[Stored records]
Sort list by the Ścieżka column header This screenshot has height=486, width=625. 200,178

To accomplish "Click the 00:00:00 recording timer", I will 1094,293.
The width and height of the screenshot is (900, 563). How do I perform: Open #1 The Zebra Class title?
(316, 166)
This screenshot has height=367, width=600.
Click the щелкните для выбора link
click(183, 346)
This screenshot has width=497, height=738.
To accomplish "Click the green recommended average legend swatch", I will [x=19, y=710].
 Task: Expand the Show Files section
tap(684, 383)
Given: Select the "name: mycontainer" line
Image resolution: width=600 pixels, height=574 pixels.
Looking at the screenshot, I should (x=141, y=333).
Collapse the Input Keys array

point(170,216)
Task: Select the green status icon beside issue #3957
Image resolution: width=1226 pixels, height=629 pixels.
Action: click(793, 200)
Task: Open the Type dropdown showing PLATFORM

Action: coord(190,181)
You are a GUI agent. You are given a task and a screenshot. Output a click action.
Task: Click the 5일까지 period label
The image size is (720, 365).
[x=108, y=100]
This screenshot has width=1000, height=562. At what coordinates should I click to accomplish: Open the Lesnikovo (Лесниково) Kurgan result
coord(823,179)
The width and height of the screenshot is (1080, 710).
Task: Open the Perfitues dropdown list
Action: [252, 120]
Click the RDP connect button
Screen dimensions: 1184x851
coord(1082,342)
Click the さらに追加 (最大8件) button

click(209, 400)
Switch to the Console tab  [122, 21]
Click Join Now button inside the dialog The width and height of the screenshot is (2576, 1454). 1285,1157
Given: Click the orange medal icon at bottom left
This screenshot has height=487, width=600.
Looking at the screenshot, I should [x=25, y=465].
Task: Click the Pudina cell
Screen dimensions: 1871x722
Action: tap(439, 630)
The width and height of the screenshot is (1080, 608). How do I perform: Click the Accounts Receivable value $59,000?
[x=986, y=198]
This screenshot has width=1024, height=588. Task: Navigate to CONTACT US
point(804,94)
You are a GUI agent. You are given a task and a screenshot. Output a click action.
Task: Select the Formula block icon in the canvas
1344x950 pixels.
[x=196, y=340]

Aim of the exercise: Find every line in the records that contains the word "green"; copy those lines.

Exercise response:
To accomplish "Click the green recommended average legend swatch", I will [x=19, y=710].
Task: Select the green status icon beside issue #3957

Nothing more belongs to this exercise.